The file 'parte_operativa.vhd ' instantiates all the above components and, besides, adds a multiplexer used to route the output of only a register at once onto the B bus; according to the control signals from the control unit, and a buffer tri state between the output of the mdr register and the data bus.All the CPU is 'assembled' in the file 'mic1.vhd', and it simply joins together the datapath and the control unit, moreover it shifts in the right amount the output signal of the mar register to the address bus lines (as shown and explained on reference 1).
And so we get the MIC 1. I suggest a careful reading of the VHDL source codes (which are fully commented) to get a full understanding of the whole system, thousands of VHDL code are much more explicative than few pages of concise descriptions; of course you must take with you a good supply of eyewash because you’ll need it (I’m joking of course)!

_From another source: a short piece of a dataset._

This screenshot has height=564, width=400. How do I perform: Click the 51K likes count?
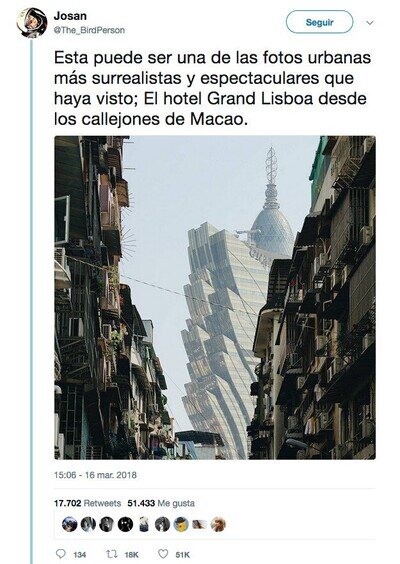point(182,555)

Thanks to the strict adherence of the FPGA’s version of the MIC 1 system with the one on the simulator (see figure 3) you can safely develop your firmware on the friendly and comfortable environment provided by the latter, and only then, to start the tedious writing process of the program onto the 'rom8.vhd' file and the constant pool values onto the 'constant_pool_rom.vhd' one.
Fig 3: On this screenshot you can see the MIC 1 software simulator. The FPGA version is made using it as a model.
Looking at figure 3, once your program is correctly assembled what you see on the 'Method area' window of the simulator must be hosted into the eight bit rom, while what is onto the 'Constant Pool' one, goes into the 32 bit constant pool rom instead.
When you write a program for the soft core version of the CPU, take into account furthermore the physical dimensions of every memory used, or you will risk for example to incur into a stack overflow/underflow problem, or in a reading of an incorrect value. All this will surely lead you to hours and hours spent at the simulator scratching your head to figure out what has gone wrong, and this isn’t a pleasant experience of course!At every change made in one of both of these two files, you have to restart the whole time consuming process of synthesis, translation, mapping, placement and routing, and only after all this lengthy process, you can get the programming file generation ready to download into your own board.
The simulator supports a full understanding of what happens behind the scene; you can set different execution speeds to catch the signals on the data path and the output control signals of the control store rom. I have to admit that it has played a key role in the developing stage of the VHDL description of the MIC 1, because looking at what happens on it helps a lot in the understanding of the CPU’s architecture and behavior.
Now let me provide a few words about the demo program I’ve used for my examination.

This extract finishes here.